STATED PROBLEM:
Express each line of the data below as one string in a JSON list, skipping blank lines and leaving out the pictures.
══════
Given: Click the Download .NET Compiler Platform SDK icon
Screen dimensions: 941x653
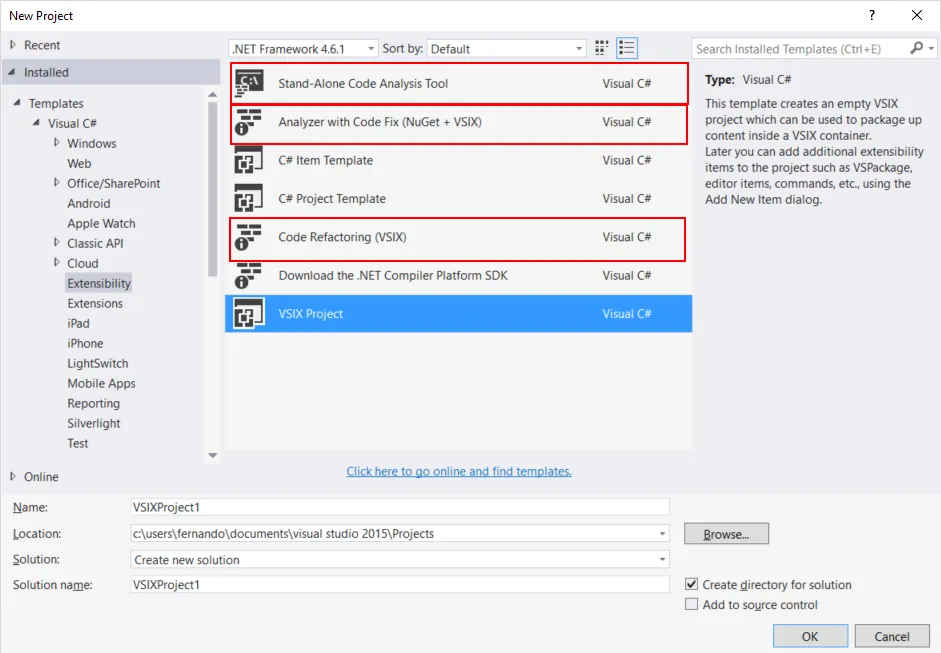Looking at the screenshot, I should click(248, 276).
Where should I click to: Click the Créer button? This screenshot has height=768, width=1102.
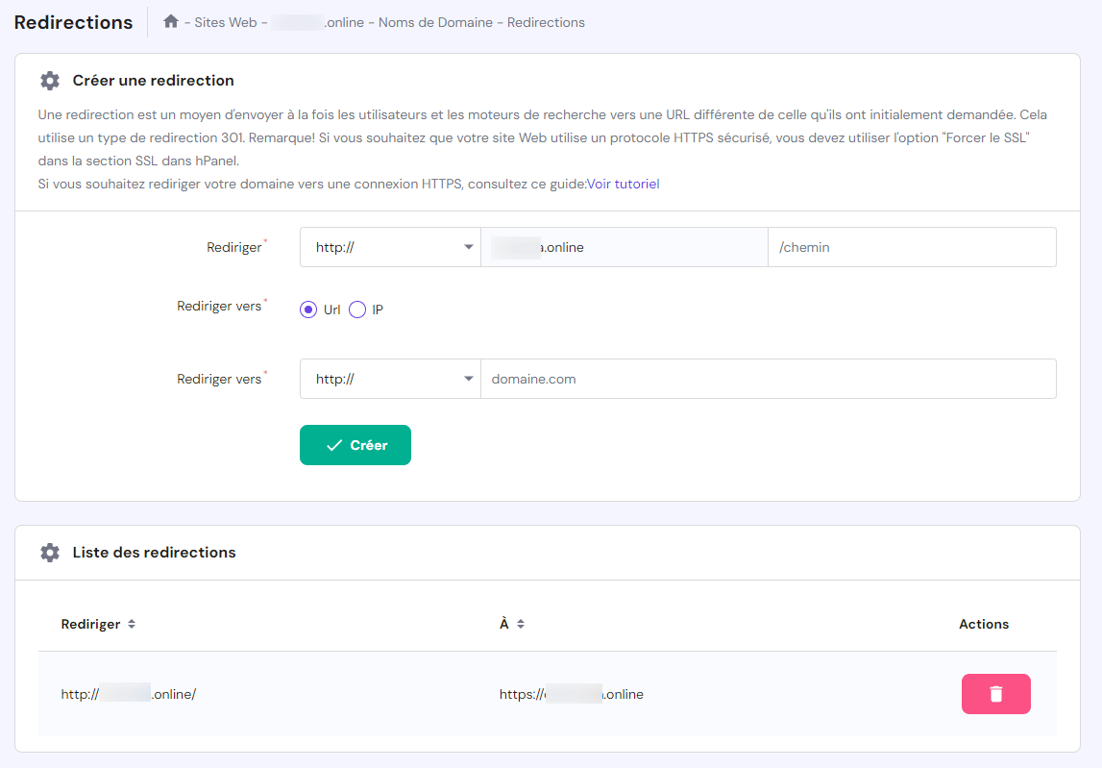355,445
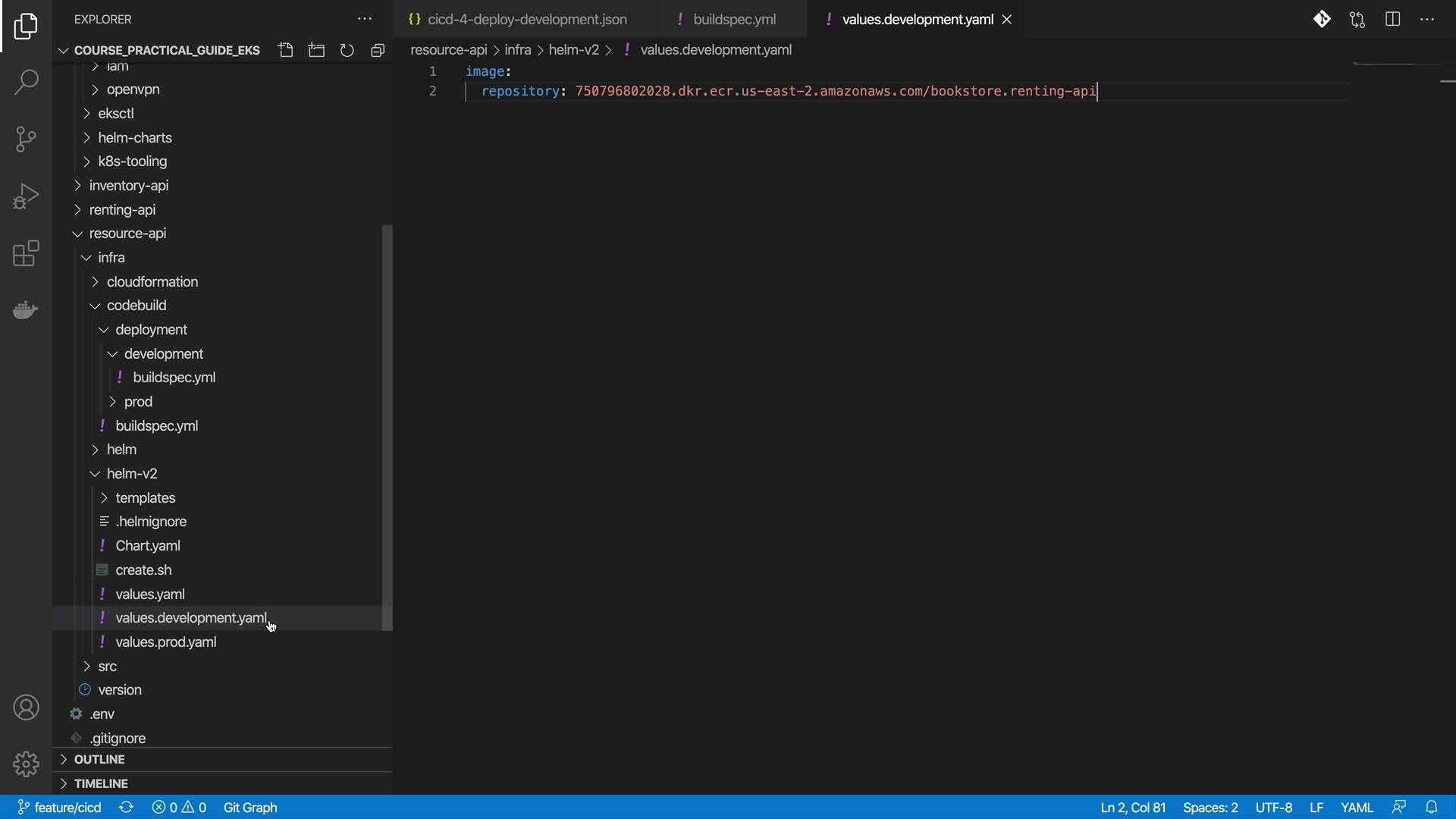This screenshot has width=1456, height=819.
Task: Refresh the Explorer file tree
Action: click(x=347, y=50)
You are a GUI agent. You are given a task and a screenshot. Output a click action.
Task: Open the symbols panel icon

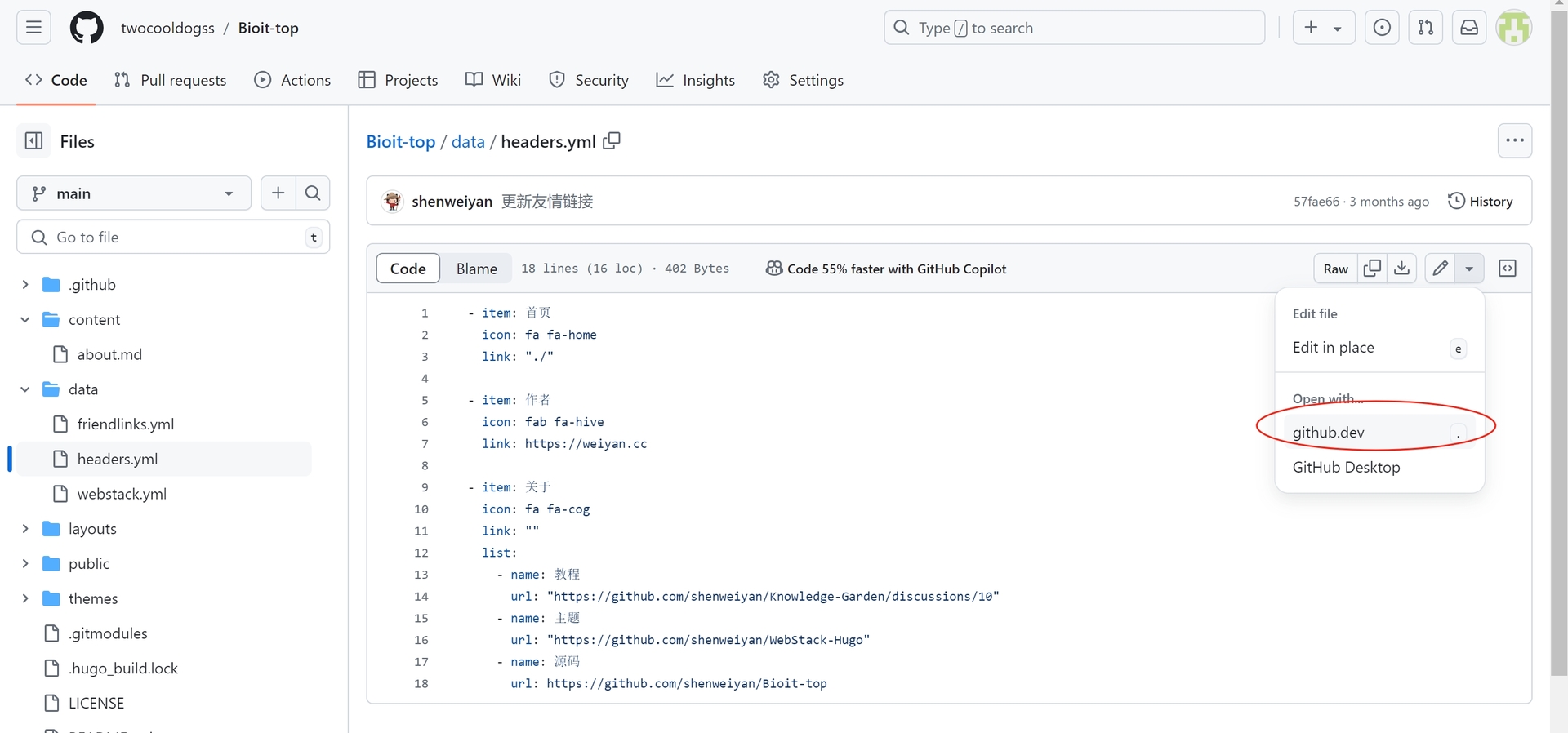tap(1508, 269)
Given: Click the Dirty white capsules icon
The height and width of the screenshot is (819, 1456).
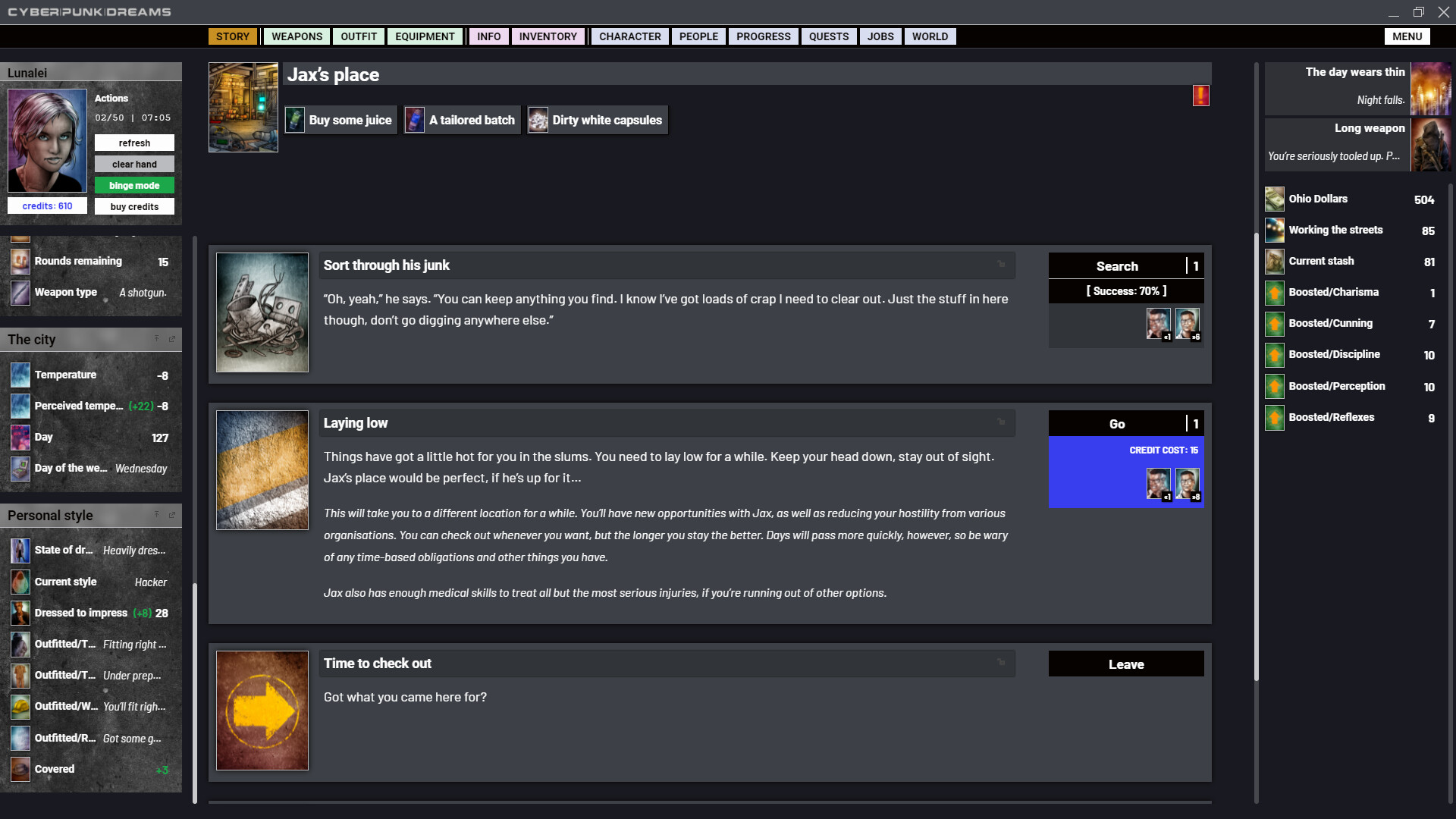Looking at the screenshot, I should tap(538, 120).
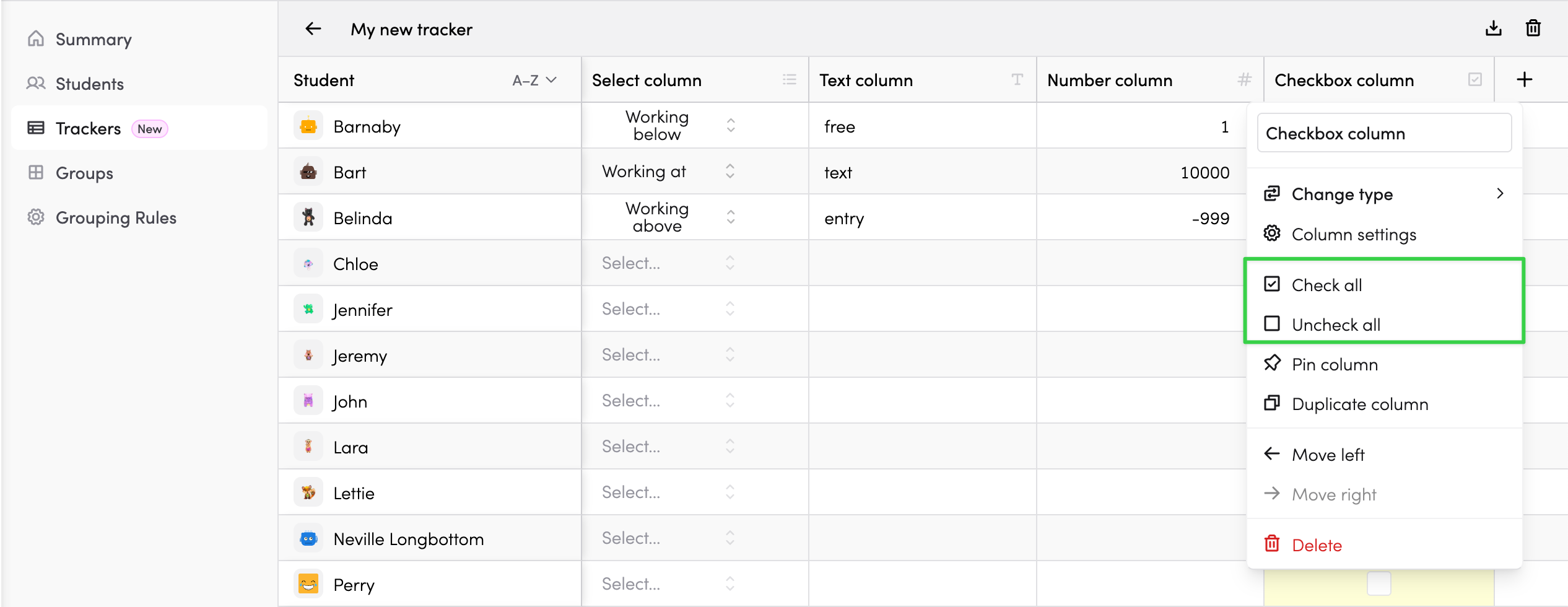This screenshot has width=1568, height=607.
Task: Select Check all in the column menu
Action: pyautogui.click(x=1326, y=285)
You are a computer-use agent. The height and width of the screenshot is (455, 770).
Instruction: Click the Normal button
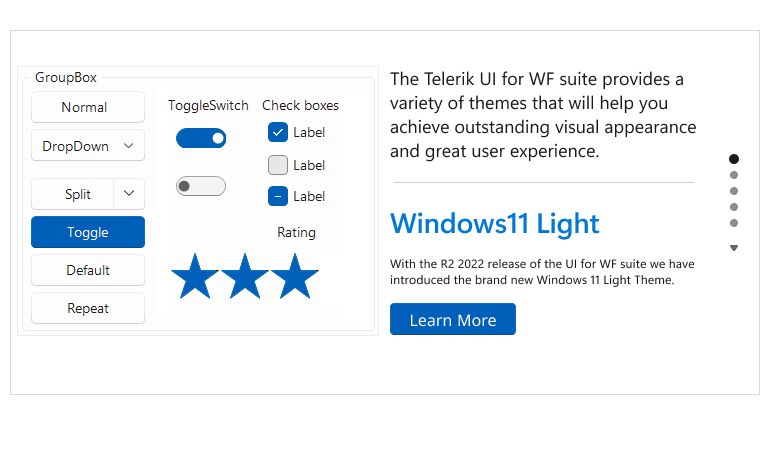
══════
EXPECTED OUTPUT:
[
  "Given: Click the Download .NET Compiler Platform SDK icon",
  "Screen dimensions: 941x653",
  "Looking at the screenshot, I should click(248, 276).",
  "Where should I click to: Click the Créer button? This screenshot has height=768, width=1102.",
  "355,445",
  "This screenshot has width=1456, height=819.",
  "Task: Refresh the Explorer file tree",
  "Action: click(x=347, y=50)",
  "You are a GUI agent. You are given a task and a screenshot. Output a click action.",
  "Task: Open the symbols panel icon",
  "tap(1508, 269)",
  "Given: Click the Dirty white capsules icon",
  "The height and width of the screenshot is (819, 1456).",
  "Looking at the screenshot, I should tap(538, 120).",
  "This screenshot has width=1568, height=607.",
  "Task: Select Check all in the column menu",
  "Action: pyautogui.click(x=1326, y=285)",
  "You are a computer-use agent. The height and width of the screenshot is (455, 770).",
  "Instruction: Click the Normal button"
]